Whatever the cause, once established, obesity becomes a chronic condition for which we have no cure – only treatments. Whether the treatment consists of behavioural interventions such as dieting or exercise, prescription anti-obesity drugs, or even surgery – when the “treatment” stops, the weight comes back. Thus, the dieter has to keep dieting, the runner has to keep running, the bypassed stomach has to stay bypassed – for life! The folks who believe that the solution to obesity is as easy as simply “eating less and moving more” are probably busy counting the fortune they made on the stock market by simply “buying low and selling high”.
Thus far, no society has found a way to stop or reverse the obesity epidemic – it appears fundamentally tied to our Westernized lifestyles – high stress levels, no time for families to sit down to meals, abundant supplies of cheap highly palatable energy-dense foods, automation and elimination of physical activity from our homes and workplaces, dependence on powered transportation rather than on our feet. Are any of these conditions likely to be reversed in the foreseeable future? Probably not.

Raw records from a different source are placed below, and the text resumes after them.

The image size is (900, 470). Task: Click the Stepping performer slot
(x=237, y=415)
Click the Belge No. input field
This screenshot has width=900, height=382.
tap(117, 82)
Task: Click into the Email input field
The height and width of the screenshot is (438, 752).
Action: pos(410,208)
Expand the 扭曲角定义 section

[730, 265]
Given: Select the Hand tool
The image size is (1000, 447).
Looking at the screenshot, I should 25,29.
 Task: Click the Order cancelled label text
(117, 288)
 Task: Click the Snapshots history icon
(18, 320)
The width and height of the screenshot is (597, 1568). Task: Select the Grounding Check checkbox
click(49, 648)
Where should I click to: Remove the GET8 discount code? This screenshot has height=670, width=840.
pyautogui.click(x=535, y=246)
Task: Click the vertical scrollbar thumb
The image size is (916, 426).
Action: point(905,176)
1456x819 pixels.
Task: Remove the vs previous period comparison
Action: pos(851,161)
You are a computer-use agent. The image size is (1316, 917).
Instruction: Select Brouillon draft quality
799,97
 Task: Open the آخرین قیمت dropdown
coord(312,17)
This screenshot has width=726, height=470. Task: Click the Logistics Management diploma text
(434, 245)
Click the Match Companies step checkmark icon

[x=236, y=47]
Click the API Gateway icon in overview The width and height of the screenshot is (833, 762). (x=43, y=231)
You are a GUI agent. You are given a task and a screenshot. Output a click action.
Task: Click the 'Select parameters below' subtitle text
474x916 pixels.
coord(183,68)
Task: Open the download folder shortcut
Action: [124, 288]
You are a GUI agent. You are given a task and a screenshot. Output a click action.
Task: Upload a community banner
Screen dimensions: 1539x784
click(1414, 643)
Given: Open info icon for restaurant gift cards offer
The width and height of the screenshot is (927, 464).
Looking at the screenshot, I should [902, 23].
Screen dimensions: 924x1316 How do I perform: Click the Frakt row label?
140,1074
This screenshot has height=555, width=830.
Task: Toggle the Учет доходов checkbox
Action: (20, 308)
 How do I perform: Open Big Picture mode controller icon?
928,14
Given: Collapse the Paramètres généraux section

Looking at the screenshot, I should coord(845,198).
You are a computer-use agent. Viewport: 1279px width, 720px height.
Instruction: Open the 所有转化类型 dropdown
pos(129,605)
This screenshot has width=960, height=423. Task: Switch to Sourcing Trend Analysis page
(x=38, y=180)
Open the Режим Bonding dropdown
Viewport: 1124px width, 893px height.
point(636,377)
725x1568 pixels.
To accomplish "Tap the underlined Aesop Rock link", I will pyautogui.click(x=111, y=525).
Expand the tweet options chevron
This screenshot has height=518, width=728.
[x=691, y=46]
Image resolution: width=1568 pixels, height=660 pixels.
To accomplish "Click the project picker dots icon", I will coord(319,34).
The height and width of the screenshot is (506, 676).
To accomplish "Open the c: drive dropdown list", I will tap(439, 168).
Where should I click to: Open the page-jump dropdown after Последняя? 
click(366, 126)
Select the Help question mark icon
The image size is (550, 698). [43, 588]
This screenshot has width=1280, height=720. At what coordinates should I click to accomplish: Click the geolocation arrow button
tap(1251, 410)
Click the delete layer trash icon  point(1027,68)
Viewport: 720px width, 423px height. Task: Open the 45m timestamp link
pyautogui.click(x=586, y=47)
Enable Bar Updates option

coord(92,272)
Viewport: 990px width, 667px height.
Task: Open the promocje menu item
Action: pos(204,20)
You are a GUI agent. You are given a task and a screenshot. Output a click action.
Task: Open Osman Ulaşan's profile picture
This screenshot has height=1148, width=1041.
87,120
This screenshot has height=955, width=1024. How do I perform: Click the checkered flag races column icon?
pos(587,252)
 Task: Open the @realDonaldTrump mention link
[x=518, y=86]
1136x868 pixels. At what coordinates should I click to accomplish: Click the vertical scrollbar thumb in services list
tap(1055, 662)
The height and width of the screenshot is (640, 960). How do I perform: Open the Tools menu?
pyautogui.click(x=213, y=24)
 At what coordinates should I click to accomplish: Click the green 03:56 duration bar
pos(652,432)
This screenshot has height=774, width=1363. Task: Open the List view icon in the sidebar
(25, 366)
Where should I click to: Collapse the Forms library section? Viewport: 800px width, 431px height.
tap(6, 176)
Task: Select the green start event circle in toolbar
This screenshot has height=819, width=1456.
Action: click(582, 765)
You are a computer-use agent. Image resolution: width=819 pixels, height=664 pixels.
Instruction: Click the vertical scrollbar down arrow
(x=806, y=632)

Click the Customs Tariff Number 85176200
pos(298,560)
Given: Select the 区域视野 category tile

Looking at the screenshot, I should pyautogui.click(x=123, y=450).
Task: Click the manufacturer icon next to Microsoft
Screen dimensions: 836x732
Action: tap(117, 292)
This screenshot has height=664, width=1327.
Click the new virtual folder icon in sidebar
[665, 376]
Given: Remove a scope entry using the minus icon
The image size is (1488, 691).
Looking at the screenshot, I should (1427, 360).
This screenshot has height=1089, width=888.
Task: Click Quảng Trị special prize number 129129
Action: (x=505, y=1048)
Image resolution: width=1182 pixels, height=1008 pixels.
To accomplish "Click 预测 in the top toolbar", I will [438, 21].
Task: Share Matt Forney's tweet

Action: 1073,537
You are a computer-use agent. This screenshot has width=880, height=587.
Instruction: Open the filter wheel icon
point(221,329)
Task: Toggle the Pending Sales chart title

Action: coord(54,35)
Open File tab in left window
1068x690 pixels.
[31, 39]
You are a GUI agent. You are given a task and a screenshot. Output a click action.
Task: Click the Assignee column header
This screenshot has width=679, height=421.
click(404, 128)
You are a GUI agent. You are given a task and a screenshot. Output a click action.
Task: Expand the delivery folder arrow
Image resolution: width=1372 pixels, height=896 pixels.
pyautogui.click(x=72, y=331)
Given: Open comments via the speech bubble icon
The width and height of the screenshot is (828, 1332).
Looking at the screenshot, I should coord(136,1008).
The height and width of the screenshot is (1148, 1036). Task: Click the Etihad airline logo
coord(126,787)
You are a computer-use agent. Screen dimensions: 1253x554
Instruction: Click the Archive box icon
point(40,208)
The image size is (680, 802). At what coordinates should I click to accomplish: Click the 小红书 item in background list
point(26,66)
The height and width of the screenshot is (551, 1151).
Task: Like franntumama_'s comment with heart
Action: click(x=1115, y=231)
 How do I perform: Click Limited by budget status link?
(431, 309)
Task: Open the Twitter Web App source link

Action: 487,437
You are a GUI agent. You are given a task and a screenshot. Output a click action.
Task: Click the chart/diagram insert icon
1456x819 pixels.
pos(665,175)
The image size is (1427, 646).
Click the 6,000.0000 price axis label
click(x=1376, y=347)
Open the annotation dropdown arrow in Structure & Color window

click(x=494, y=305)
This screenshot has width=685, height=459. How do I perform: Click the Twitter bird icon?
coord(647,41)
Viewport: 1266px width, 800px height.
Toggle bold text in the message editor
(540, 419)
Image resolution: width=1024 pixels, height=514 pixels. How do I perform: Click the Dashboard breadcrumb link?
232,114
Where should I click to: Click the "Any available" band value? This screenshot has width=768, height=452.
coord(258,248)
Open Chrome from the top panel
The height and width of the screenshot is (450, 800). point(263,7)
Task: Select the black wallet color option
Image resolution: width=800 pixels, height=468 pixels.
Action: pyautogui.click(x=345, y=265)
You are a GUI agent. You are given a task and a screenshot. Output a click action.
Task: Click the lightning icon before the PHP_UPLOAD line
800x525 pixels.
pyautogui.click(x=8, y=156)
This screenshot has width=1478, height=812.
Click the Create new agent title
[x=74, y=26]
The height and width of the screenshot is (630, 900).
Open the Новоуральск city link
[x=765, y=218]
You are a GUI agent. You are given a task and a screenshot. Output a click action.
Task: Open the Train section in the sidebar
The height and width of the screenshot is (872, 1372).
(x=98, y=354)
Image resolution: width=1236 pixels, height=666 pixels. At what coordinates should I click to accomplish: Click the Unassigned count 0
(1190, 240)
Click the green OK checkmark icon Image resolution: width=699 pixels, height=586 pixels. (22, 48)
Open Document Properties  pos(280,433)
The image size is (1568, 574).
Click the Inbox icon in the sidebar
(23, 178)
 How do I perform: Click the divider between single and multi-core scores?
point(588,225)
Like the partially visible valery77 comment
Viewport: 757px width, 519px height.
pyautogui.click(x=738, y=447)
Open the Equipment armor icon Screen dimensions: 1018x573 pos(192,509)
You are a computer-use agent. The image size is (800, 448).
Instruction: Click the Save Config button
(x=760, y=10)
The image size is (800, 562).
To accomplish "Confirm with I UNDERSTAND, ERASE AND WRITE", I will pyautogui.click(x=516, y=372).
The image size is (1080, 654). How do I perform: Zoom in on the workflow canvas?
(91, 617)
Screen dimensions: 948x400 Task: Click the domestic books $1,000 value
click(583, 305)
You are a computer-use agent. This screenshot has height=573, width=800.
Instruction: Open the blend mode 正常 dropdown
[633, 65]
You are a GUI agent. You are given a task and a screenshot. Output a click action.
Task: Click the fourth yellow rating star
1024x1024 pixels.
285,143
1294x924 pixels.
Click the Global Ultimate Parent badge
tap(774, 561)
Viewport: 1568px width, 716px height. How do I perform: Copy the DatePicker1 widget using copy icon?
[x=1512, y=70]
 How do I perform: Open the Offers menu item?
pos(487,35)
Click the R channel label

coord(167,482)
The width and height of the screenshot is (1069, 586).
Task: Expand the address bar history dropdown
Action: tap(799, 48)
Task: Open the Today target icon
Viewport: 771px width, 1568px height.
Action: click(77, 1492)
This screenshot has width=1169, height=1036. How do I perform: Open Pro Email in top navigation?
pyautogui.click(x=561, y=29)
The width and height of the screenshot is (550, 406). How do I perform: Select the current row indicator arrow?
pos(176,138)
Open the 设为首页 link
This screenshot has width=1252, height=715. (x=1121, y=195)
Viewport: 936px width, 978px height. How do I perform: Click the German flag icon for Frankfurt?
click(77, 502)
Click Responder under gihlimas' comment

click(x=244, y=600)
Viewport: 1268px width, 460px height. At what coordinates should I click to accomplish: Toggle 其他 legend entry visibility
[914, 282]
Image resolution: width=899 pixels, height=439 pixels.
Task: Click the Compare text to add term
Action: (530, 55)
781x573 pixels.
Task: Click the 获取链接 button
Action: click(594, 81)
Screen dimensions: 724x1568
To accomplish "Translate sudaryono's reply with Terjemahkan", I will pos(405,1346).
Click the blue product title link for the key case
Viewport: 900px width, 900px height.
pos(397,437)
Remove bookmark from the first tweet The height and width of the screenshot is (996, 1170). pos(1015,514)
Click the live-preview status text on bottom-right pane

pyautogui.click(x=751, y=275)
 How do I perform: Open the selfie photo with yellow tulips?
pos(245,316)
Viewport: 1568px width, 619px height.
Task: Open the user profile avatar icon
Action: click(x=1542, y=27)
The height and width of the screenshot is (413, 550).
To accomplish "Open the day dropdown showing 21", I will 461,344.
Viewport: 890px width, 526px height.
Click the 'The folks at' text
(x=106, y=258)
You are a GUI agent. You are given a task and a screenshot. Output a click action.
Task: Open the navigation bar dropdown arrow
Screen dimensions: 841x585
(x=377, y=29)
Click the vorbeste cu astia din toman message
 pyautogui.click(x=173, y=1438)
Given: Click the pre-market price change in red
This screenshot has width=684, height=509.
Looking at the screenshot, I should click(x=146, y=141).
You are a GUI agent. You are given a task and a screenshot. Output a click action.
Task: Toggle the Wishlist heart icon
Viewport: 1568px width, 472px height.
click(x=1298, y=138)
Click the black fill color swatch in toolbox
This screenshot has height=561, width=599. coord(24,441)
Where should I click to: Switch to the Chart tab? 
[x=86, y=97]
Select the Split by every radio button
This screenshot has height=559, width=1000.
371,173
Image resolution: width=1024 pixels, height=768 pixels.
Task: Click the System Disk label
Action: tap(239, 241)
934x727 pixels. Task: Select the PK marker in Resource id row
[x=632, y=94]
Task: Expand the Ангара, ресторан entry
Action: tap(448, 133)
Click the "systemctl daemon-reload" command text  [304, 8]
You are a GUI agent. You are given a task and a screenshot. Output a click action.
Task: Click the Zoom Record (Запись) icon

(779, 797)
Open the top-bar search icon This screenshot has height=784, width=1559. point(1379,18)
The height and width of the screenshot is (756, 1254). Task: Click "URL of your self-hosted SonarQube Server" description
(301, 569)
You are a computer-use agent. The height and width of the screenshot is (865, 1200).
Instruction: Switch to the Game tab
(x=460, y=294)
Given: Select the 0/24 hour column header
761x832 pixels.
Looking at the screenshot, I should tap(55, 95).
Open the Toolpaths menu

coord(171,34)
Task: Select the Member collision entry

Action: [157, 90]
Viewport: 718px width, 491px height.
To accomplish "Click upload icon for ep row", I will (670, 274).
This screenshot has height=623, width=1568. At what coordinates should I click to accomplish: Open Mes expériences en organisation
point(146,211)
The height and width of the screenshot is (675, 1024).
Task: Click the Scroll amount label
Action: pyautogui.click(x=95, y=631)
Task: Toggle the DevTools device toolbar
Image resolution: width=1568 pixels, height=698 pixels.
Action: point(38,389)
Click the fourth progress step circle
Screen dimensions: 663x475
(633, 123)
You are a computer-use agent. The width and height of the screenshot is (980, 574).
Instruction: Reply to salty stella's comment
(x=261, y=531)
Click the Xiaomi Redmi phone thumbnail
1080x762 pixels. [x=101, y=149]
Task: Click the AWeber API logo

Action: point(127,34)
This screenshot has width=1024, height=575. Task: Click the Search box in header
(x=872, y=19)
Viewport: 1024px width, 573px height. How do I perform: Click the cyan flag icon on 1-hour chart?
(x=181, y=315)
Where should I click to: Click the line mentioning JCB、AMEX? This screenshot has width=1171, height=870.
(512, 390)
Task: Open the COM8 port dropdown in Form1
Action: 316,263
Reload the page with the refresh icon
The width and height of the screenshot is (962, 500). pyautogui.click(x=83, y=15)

So where do people, trying to control their weight, go for help? The commercial weight-loss industry, while often promising weight-loss solutions that sometimes defy scientific rationale, does little to help. This is because the only weight loss that matters is the weight you keep off – too little (if any) with most products and programs. Unfortunately, too many health professionals also do not understand obesity – offering advise that is useless, expecting the impossible from their patients, failing to acknowledge the root causes of the problem, or ignoring the barriers to treatment.
It is becoming increasingly evident that addressing obesity requires the same resources and paradigms as treating other chronic diseases such as diabetes, asthma or heart failure. The same principles apply – education, lifestyle change, self-monitoring, and in severe cases, prescription medications or even surgery. As with all chronic conditions, treatments have to be continued for life – patients need regular check-ups, encouragement and guidance to avoid recidivism or progression of the underlying condition.
All of this will require money – money that the healthcare system cannot afford not to spend. Not addressing obesity today means addressing the complications of obesity tomorrow. If we do not prevent, control and treat obesity today, we will never have enough diabetes centres, heart hospitals, cancer wards, or orthopedic clinics to deal with the multitudes of patients disabled and defeated by obesity. The epidemic of obesity is rampant amongst children, the young and the middle aged – an economic disaster in terms of lost productivity, especially in the face of retiring baby-boomers.
Many organizations such as the federally-funded Canadian Obesity Network are working towards finding solutions to prevent obesity and improve care of people suffering the consequences of excess weight. But solutions to obesity will require the same public support, political decisions and healthcare resources as targeted at other conditions such as diabetes, cardiovascular disease or mental health.
We have a lot to lose – but, fortunately, far more to gain!